Thursday’s hearing only dealt with Stewart’s testimony and questions from fellow lawmakers but advocates critical of the bill crowded the hearing room all the same. Speaking afterward, Catherine Turcer of Common Cause Ohio acknowledged the last-minute changes as an improvement.

“I do think it was important for them to remove the hypocritical portions,” she said. “You know if they’re gonna say 60% for citizen initiatives, well, they have to say 60% for legislative initiatives.”

But she argued Stewart is misreading the work of Ohio’s Constitutional Modernization commission.
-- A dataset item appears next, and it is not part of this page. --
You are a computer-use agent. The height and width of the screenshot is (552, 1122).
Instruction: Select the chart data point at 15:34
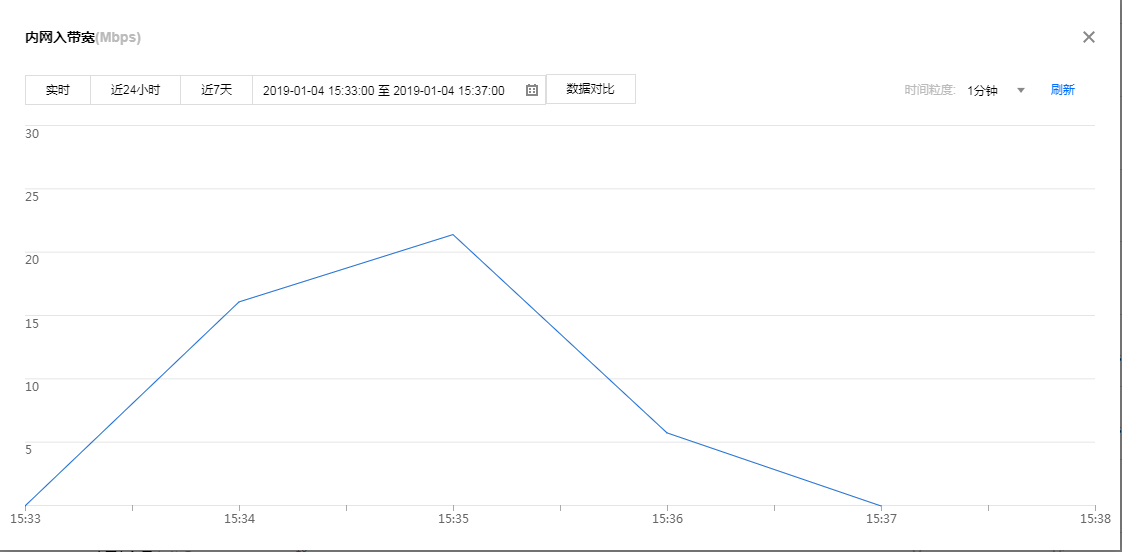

Stewart repeatedly held up a proposal offered by one of its committees as an example of his idea’s historic precedent.

“They saw it as a package,” Turcer said. “We should make it easier to do the state legislative initiatives to encourage folks to take this route, and we’ll make it a little bit harder, you know, 55% to do constitutional amendments — you couldn’t separate them out.”

Katy Shanahan with the Equal Districts Coalition seized on the effort’s timing — questioning the rapid pace and the target election.

“Representative Stewart even himself today admitted that primary elections have low voter turnout, and that we needed to protect special interests from taking advantage of those low voter turnout primaries to amend our constitution,” she said.

“And yet that’s literally what they’re proposing to do.”

Shanahan and Turcer both doubt the proposal will achieve Stewart’s stated goal of reducing special interest involvement in the initiative process. A higher threshold for passage means grass roots campaigns will wither while well-funded efforts proceed, Turcer argued.

Shanahan said the changes would foreclose an opportunity for ordinary people to effect policy.

“Not because there isn’t public support for it,” she said, “but because we can’t make it through our gerrymandered legislature.”

“Ultimately,” she added, “every time I hear them say special interests, that to me actually just means the people of Ohio.”